(Reuters) - Mylan NV, which has come under fire for its drug pricing, said on Friday it would start selling a generic version of its life-saving EpiPen allergy treatment for $300 per two-pack, a more than 50 percent discount.
The company has been under investigation by the U.S. government, and its chief executive was called before Congress to testify on raising the price of a pair of EpiPens to more than $600 from $100 in 2008.
Mylan, which first announced it would launch the generic version of its allergy auto-injector EpiPen for $300 in August, said the authorized generic would be available in pharmacies starting next week.
Mylan’s move comes a day after 20 U.S. states filed a lawsuit over pricing against generic drugmakers, including Mylan, Teva Pharmaceuticals and four other generic drugmakers.
The U.S. Department of Justice on Wednesday filed criminal charges against two generic drug industry executives, alleging that they colluded to fix prices and split up market share.
The cases are part of a broader generic drug pricing probe that is under way at the state and federal level, as well as in the U.S. Congress.

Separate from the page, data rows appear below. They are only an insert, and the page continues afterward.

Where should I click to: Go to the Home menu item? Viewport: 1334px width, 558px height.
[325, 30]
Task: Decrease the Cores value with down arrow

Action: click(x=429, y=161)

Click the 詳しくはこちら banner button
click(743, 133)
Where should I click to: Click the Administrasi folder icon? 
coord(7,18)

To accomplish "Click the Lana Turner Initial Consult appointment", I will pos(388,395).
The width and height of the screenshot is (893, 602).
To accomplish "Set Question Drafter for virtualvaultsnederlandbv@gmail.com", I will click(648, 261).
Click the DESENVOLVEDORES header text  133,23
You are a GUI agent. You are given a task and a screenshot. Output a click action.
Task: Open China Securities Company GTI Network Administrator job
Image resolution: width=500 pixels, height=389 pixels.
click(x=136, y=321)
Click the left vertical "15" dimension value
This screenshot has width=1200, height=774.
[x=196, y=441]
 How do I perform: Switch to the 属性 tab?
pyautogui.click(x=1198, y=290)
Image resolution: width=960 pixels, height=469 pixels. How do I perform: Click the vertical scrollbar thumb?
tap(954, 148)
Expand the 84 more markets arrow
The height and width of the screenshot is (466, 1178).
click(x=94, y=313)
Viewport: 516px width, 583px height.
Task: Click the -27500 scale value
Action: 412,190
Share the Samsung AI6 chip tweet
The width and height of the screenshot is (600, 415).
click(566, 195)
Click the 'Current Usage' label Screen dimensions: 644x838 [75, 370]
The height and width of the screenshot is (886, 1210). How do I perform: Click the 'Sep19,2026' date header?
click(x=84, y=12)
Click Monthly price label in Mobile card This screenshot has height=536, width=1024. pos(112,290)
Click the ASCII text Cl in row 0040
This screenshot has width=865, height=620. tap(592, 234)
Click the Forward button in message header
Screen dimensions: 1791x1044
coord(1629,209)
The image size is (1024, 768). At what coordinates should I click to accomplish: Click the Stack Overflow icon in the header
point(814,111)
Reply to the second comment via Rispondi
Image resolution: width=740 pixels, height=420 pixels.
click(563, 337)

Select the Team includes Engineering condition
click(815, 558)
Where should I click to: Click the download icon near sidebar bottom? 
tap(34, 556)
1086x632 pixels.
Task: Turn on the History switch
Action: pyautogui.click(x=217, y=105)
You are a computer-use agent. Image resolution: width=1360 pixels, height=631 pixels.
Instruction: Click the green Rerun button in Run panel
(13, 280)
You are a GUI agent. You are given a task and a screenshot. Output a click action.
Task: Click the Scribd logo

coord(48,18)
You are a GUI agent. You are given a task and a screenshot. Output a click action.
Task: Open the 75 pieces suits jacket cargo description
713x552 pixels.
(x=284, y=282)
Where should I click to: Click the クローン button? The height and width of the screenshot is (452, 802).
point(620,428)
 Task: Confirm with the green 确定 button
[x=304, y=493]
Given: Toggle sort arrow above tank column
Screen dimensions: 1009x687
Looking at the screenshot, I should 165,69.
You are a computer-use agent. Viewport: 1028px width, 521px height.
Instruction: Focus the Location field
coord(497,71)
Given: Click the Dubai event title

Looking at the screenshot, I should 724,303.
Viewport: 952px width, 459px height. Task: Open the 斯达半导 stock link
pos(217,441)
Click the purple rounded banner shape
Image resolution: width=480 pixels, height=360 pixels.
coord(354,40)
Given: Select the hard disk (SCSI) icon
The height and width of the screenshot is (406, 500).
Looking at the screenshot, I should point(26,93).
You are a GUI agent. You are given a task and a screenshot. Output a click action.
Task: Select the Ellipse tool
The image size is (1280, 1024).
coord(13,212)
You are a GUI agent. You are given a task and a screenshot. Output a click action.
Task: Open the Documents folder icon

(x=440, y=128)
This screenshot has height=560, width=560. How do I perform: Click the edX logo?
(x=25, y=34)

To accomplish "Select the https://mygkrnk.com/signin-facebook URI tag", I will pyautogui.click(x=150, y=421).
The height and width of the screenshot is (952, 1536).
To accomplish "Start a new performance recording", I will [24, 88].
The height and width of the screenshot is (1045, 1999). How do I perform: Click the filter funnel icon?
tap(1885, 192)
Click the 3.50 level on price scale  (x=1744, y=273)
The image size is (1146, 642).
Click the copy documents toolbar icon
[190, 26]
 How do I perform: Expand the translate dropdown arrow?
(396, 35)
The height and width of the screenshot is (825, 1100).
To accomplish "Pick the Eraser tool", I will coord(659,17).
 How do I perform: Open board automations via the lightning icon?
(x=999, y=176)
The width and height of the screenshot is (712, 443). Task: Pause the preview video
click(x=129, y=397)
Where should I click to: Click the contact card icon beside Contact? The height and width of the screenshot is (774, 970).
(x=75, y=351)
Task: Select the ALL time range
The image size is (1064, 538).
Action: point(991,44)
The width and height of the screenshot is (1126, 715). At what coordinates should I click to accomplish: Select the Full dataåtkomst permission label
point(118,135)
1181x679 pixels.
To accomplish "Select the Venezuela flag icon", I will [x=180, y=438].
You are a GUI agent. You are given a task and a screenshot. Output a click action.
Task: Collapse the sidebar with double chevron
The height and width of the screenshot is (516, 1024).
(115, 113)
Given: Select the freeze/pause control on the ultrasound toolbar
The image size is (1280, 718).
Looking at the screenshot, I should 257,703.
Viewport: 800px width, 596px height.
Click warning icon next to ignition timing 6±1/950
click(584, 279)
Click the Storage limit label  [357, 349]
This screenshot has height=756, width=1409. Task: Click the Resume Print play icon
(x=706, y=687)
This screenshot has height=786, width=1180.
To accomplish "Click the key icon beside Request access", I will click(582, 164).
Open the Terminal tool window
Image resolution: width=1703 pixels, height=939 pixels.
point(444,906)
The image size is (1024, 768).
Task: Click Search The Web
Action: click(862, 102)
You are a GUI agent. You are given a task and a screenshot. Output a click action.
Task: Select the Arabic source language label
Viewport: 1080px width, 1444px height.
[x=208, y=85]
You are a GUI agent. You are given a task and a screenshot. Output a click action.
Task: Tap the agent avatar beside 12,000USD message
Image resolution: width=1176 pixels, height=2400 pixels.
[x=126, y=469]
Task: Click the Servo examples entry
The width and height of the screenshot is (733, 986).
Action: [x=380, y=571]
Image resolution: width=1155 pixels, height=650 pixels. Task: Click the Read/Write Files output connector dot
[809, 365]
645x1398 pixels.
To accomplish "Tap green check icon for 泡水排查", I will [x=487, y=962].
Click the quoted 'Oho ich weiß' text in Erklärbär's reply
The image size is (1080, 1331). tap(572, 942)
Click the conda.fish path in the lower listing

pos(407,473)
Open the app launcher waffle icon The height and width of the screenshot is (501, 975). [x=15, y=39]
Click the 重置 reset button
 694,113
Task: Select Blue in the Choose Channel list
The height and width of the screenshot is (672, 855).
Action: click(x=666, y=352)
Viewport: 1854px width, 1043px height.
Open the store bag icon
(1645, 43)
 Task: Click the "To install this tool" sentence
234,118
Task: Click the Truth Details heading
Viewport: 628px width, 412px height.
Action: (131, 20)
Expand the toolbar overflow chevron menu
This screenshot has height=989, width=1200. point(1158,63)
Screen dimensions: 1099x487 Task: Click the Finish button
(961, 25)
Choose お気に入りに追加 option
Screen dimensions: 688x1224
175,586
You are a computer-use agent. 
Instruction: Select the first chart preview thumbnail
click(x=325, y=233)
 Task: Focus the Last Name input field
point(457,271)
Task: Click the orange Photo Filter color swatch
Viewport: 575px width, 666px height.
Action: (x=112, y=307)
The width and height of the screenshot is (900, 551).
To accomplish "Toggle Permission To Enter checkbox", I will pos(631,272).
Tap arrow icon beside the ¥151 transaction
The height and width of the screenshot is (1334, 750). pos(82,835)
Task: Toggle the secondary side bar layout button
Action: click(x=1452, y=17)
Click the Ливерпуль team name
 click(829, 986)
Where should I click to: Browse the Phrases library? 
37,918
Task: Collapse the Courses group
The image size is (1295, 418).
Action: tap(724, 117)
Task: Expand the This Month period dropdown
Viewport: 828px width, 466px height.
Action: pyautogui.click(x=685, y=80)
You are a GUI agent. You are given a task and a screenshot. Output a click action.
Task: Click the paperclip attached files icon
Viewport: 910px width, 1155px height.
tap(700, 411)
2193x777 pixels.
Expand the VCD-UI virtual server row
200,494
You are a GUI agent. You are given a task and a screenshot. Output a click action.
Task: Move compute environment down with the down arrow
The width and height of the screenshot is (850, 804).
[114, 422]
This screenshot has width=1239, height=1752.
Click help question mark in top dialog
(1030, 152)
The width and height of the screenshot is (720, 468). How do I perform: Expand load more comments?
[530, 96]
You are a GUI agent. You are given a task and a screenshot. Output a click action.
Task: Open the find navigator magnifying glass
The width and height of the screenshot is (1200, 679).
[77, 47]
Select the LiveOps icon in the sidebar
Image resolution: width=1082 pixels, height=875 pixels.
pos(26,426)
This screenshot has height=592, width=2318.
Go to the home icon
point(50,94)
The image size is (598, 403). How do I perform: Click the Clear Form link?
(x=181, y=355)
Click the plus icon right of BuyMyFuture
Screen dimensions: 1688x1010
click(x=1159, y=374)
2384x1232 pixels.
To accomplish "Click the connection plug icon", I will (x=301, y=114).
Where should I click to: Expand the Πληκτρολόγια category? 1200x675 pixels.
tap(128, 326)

In 2014, media reports of sharply rising drug prices led to Congressional hearings.
Mylan has been criticized for classifying EpiPen as a generic product, which led to its paying significantly smaller rebates to state Medicaid programs for the poor than if the drug were classified as branded.
The company said in October that it would pay $465 million to settle questions on the impact of the classification on U.S. government healthcare costs.
Mylan said earlier this month it expected to cut less than 10 percent of its workforce to integrate its acquisitions.
Mylan’s shares were up about 1 percent in early trading on Friday.